**Bloc de texte**
• • • •

Le Centre hospitalier Monkole, référence médicale et pilier social à Kinshasa, met fin aux prestations gratuites de maternité et de néonatologie à partir du 7 juin. Une décision lourde, motivée par huit mois d’arriérés impayés de la part du Fonds de solidarité de santé, structure censée garantir le financement de la Couverture santé universelle (CSU) en République démocratique du Congo.
À travers un communiqué signé par ses responsables, l’établissement souligne l’impossibilité de maintenir des soins gratuits dans un contexte d’asphyxie budgétaire. Sans flux régulier de financement, ni prévisibilité dans les décaissements, la gratuité devient une utopie. Monkole n’est pas un cas isolé. D’autres structures confessionnelles comme celles de l’Église du Christ au Congo (ECC), de l’Église Kimbanguiste ou encore du Bureau diocésain des œuvres médicales (BDOM) ont également décidé de suspendre leur participation à la CSU.
Leur message est limpide : les paiements partiels, les retenues arbitraires sur les factures, et la livraison incomplète des médicaments ne permettent plus de garantir les soins de qualité que les patients attendent. Dans un courrier adressé au coordonnateur national du programme, ces établissements évoquent un climat de défiance croissante et des moyens insuffisants pour couvrir les services rendus.
La mécanique interne de la CSU, présentée comme une promesse phare du quinquennat de Félix Tshisekedi, semble aujourd’hui grippée. Le gouvernement congolais, qui s’était engagé à assurer la gratuité des soins pour les mères et les nouveau-nés, se retrouve confronté à l’épreuve de la faisabilité. La réalité des chiffres fait mal : certains hôpitaux ont vu leurs factures réglées à seulement 70%, avec des délais de paiement qui excèdent désormais six mois. Dans d’autres cas, les fonds destinés aux consultations ont été amputés d’un tiers pour des médicaments qui n’arrivent que partiellement.

• • • •

**Extrait de données**
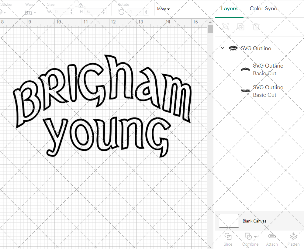Select the Slice tool
Viewport: 304px width, 249px height.
click(228, 239)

• • • •

**Consigne**
Rédigez la suite de l'article sur la fin des soins gratuits de maternité au Centre hospitalier Monkole, en reprenant après sa dernière phrase.

**Réponse**
Les conséquences s’annoncent graves. Pour les centres hospitaliers, c’est la continuité des services qui est compromise. Pour les usagers, ce sont des coûts à nouveau supportés par des ménages déjà fragilisés, en particulier dans les zones urbaines densément peuplées. Des études récentes montrent que près de 60 % des Congolais vivant en milieu urbain renoncent à se faire soigner par manque de moyens financiers, selon les données de l’Observatoire de la santé publique.
Le modèle actuel de la CSU, fortement dépendant du financement étatique et de la volonté politique, peine à convaincre. L’absence de mécanismes clairs pour le décaissement automatique, l’insuffisance de contrôle indépendant, et une gouvernance parfois floue affaiblissent la crédibilité du programme. La santé, pourtant inscrite dans la Constitution comme un droit, est ainsi ballottée entre idéaux politiques et contraintes de trésorerie.


Pour les professionnels du secteur, la situation actuelle ravive le souvenir d’un système de santé à deux vitesses : un minimum de soins pour les pauvres, et des prestations de qualité pour ceux qui peuvent payer. Les maternités, souvent saturées, risquent d’enregistrer une hausse des accouchements non médicalisés, avec les risques que cela implique pour les mères comme pour les nourrissons.
L’État congolais avait pourtant affiché une volonté de rupture, avec l’instauration progressive de la CSU. Mais sans assise budgétaire solide, ni partenariat durable avec les acteurs de terrain, le dispositif montre ses limites. Certaines voix au sein des ONG de santé communautaire plaident désormais pour une refonte du mécanisme de financement, à travers la création d’un fonds autonome, contrôlé par une instance mixte réunissant État, partenaires techniques et représentants des structures sanitaires.
Il reste peu de temps pour corriger le tir. Dans un contexte où la légitimité politique s’appuie aussi sur la capacité à tenir ses engagements sociaux, la CSU devient un test grandeur nature pour l’administration Tshisekedi. Restaurer la confiance passe par des actes concrets : paiement des arriérés, audit indépendant du système, révision des mécanismes de gestion et surtout, écoute des professionnels de terrain.
Car au bout de la chaîne, ce sont des vies humaines qui dépendent du bon fonctionnement du système. Des vies qu’on ne peut pas suspendre par communiqué.